Description of the task:
Copy the data exactly, starting at the line that contains "Screen dimensions: 1456x839" and ending at the last line of the data, with both of those lines included.

══ Data listing ══

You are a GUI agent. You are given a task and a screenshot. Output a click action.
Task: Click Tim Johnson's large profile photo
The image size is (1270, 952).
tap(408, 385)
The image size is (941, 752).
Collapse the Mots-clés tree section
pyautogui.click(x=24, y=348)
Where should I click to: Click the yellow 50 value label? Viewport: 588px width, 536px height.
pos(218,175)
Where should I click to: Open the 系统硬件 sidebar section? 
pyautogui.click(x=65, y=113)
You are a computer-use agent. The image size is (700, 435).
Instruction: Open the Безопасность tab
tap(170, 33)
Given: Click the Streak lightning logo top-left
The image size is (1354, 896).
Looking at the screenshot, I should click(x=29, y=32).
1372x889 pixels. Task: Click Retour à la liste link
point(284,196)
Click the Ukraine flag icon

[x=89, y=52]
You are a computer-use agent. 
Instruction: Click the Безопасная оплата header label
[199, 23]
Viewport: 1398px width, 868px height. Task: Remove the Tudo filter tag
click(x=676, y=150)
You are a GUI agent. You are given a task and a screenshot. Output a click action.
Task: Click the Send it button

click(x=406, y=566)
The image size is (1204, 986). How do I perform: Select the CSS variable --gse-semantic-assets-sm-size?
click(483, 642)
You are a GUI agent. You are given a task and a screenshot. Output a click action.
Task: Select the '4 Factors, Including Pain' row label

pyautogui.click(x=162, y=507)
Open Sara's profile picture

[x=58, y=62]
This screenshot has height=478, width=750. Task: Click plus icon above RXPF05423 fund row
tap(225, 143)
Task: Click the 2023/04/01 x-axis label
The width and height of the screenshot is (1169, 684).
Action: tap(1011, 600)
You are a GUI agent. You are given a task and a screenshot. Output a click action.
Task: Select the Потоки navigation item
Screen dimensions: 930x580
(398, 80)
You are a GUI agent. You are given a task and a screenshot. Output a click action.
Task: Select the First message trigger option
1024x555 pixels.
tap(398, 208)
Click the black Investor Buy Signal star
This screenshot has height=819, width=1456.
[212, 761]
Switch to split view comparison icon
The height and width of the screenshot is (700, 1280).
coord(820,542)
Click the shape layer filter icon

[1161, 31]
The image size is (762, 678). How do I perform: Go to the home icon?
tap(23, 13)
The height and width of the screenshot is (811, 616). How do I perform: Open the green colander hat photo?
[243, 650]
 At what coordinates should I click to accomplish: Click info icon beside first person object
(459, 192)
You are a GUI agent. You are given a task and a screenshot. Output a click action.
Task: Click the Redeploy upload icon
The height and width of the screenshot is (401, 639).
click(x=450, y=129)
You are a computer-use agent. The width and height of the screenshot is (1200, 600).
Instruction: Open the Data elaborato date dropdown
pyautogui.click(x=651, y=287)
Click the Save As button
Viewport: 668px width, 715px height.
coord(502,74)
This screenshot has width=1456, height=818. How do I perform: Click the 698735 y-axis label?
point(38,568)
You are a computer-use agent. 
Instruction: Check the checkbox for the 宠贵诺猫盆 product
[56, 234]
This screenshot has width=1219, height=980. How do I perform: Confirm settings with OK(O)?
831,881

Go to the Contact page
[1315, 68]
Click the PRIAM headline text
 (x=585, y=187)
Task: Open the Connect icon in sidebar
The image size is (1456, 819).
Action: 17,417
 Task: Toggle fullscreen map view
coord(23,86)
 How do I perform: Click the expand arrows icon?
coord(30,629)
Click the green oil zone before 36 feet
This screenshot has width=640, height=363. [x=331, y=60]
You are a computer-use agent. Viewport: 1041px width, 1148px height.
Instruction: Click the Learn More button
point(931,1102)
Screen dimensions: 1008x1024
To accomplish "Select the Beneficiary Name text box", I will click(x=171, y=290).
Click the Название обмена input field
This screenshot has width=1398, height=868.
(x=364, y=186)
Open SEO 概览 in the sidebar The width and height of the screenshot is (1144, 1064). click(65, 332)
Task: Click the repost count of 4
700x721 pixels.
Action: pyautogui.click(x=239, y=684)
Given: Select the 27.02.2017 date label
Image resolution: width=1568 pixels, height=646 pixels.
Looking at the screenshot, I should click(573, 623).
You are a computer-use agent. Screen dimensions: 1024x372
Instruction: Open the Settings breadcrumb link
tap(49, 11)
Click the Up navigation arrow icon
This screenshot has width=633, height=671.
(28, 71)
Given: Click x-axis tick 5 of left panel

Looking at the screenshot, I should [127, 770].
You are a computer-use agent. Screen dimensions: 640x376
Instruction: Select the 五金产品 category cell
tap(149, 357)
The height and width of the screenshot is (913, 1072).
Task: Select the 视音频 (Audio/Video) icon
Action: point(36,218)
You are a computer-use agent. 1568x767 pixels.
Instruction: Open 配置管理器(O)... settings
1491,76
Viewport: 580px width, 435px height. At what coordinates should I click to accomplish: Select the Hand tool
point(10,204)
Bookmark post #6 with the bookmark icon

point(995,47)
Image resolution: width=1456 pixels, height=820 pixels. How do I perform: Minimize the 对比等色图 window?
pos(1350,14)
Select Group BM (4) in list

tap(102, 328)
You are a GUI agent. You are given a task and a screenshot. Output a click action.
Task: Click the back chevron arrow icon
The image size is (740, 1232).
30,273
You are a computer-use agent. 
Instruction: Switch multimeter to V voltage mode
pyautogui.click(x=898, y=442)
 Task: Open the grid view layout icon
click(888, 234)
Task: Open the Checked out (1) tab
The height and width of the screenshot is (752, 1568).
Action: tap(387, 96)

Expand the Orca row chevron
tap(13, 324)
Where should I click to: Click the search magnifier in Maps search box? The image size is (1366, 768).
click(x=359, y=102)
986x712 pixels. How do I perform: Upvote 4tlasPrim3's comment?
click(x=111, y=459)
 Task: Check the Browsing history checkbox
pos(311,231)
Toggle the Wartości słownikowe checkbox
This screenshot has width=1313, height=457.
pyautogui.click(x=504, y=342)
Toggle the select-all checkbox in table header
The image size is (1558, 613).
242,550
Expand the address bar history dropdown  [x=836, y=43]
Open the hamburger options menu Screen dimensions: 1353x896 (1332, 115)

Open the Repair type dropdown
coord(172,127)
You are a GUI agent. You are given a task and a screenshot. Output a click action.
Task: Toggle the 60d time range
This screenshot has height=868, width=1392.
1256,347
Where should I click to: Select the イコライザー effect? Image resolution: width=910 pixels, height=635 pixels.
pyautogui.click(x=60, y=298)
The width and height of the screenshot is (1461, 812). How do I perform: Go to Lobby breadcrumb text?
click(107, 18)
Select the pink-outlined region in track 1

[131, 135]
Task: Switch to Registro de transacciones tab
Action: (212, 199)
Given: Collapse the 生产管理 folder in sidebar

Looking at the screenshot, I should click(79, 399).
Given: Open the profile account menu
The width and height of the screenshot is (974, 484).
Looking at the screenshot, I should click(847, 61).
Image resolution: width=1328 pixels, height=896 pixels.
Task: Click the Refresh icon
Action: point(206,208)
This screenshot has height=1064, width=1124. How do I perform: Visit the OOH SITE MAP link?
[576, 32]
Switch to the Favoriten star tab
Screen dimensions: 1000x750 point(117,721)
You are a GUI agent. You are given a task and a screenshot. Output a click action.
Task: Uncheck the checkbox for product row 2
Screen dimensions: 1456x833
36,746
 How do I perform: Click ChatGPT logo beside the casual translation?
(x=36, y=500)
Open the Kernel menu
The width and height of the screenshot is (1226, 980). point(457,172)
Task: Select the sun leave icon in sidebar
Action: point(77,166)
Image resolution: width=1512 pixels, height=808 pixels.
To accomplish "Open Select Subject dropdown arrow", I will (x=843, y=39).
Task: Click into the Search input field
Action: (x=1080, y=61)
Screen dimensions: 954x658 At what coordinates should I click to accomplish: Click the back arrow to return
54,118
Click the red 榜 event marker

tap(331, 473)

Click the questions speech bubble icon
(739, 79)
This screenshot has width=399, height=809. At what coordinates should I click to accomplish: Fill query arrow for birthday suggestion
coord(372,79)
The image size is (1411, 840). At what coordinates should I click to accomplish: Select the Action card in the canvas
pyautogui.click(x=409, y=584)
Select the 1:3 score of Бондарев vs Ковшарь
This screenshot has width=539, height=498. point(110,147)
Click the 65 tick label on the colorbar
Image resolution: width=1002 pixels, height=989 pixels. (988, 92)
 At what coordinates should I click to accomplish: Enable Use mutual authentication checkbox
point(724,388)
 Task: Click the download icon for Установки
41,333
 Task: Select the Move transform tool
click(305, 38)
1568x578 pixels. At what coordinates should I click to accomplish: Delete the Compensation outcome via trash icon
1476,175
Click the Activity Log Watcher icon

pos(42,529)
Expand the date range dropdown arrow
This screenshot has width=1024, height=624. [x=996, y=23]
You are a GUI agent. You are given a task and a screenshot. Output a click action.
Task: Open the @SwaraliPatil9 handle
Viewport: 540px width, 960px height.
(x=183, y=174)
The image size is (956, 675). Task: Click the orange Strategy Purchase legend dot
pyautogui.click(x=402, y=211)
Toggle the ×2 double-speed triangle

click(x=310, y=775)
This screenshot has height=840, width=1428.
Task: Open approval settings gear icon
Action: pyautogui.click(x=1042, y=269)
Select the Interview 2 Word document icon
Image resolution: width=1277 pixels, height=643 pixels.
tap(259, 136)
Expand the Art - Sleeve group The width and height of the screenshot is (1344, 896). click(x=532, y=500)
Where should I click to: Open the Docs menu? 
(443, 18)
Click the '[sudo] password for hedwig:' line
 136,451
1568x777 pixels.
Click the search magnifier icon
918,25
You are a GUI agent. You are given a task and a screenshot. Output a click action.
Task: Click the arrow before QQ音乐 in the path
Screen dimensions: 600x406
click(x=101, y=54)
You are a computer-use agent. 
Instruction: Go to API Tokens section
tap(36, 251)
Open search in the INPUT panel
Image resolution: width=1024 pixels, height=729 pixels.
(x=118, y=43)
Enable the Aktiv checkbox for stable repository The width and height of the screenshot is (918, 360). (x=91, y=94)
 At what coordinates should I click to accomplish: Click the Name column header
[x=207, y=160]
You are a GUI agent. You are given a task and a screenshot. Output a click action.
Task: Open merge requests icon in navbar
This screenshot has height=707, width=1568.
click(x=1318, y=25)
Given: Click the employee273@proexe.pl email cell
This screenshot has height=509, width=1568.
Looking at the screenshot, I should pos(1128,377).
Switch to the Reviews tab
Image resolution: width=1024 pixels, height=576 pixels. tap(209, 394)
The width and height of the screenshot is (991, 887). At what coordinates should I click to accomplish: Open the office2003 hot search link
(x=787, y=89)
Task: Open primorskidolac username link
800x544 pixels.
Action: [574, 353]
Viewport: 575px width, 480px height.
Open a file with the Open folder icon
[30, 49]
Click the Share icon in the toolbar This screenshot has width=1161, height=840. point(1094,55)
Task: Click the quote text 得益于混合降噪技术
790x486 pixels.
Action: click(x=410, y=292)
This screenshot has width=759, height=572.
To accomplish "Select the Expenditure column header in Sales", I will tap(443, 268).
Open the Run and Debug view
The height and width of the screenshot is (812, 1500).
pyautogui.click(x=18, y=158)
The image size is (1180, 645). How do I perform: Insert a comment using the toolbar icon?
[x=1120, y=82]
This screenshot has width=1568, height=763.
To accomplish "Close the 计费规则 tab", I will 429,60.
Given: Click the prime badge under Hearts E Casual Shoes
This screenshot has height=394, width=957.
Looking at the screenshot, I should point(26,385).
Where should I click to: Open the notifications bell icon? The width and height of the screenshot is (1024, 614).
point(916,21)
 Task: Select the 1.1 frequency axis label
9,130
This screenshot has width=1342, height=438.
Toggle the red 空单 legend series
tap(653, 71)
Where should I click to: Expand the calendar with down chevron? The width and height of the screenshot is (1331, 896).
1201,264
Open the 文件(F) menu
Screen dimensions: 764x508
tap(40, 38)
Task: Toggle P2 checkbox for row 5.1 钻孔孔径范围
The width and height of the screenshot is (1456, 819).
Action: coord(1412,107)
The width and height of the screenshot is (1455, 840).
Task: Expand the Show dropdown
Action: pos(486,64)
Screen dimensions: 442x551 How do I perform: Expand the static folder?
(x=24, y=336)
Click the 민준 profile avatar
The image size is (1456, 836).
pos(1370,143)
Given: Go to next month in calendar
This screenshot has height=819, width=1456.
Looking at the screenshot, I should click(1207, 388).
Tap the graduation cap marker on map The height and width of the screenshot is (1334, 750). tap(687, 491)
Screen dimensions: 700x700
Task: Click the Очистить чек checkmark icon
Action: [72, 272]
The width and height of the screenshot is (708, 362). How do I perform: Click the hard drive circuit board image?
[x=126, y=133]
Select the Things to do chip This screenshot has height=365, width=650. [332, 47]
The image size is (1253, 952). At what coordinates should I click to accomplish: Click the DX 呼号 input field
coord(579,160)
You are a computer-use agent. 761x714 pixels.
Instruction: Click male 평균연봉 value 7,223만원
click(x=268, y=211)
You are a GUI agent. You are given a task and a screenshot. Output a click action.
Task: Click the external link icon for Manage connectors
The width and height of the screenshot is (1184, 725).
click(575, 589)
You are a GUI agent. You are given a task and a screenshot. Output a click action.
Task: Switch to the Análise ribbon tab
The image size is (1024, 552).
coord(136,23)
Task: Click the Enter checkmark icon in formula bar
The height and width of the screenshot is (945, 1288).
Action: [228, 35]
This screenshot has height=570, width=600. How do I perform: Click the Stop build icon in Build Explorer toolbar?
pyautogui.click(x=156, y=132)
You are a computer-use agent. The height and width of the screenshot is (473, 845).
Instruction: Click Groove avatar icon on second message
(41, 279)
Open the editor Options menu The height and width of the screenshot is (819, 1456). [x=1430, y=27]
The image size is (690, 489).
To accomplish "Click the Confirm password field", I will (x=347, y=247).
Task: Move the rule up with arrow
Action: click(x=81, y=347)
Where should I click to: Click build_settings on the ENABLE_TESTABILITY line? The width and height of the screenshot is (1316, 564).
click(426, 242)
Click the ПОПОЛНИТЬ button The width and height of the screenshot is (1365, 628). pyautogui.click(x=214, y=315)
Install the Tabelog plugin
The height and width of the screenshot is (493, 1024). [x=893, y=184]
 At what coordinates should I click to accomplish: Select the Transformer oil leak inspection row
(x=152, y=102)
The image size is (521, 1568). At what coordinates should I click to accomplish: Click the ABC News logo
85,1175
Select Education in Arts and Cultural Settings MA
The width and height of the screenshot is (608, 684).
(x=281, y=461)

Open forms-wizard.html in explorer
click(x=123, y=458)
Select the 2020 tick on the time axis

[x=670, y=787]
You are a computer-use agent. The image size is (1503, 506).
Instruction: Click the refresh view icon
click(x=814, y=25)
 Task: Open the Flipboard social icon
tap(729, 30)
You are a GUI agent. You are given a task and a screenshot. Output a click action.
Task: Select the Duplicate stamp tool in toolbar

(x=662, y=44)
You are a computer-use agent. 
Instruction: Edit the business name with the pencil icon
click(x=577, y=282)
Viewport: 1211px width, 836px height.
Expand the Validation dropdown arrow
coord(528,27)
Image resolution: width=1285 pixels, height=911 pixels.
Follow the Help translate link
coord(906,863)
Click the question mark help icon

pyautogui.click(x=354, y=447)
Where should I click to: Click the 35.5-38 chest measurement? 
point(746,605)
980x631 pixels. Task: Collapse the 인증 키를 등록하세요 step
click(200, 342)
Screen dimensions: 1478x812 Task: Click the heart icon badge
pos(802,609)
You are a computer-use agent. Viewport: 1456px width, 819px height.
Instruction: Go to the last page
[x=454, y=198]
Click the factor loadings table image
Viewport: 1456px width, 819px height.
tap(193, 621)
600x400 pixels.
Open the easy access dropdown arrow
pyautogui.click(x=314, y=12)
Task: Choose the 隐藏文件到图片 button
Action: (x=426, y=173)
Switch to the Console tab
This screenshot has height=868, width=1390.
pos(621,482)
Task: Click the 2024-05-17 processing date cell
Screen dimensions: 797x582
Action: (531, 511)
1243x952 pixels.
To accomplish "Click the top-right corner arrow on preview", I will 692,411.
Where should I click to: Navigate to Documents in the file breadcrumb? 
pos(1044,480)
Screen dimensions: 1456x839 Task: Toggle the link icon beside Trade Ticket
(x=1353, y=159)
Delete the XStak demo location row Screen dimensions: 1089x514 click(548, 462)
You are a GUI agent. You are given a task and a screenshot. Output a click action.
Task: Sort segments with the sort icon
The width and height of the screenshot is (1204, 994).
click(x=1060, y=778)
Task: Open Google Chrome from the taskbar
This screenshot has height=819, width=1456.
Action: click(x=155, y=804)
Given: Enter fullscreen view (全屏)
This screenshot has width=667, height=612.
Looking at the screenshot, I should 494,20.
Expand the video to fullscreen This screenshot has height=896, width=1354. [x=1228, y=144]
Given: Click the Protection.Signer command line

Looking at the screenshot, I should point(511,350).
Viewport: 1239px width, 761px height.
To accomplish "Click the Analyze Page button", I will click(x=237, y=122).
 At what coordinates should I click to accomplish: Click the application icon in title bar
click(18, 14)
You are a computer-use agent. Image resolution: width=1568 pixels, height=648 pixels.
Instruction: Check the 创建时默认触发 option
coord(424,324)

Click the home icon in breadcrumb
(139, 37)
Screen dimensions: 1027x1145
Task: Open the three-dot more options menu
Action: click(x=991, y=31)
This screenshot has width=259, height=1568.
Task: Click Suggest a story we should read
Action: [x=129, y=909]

═══

Complete output:
Screen dimensions: 1456x839 Task: Toggle the link icon beside Trade Ticket
(x=1353, y=159)
Delete the XStak demo location row Screen dimensions: 1089x514 click(548, 462)
You are a GUI agent. You are given a task and a screenshot. Output a click action.
Task: Sort segments with the sort icon
The width and height of the screenshot is (1204, 994).
click(x=1060, y=778)
Task: Open Google Chrome from the taskbar
This screenshot has height=819, width=1456.
Action: click(x=155, y=804)
Given: Enter fullscreen view (全屏)
This screenshot has width=667, height=612.
Looking at the screenshot, I should 494,20.
Expand the video to fullscreen This screenshot has height=896, width=1354. [x=1228, y=144]
Given: Click the Protection.Signer command line

Looking at the screenshot, I should point(511,350).
Viewport: 1239px width, 761px height.
To accomplish "Click the Analyze Page button", I will click(x=237, y=122).
 At what coordinates should I click to accomplish: Click the application icon in title bar
click(18, 14)
You are a computer-use agent. Image resolution: width=1568 pixels, height=648 pixels.
Instruction: Check the 创建时默认触发 option
coord(424,324)

Click the home icon in breadcrumb
(139, 37)
Screen dimensions: 1027x1145
Task: Open the three-dot more options menu
Action: click(x=991, y=31)
This screenshot has width=259, height=1568.
Task: Click Suggest a story we should read
Action: [x=129, y=909]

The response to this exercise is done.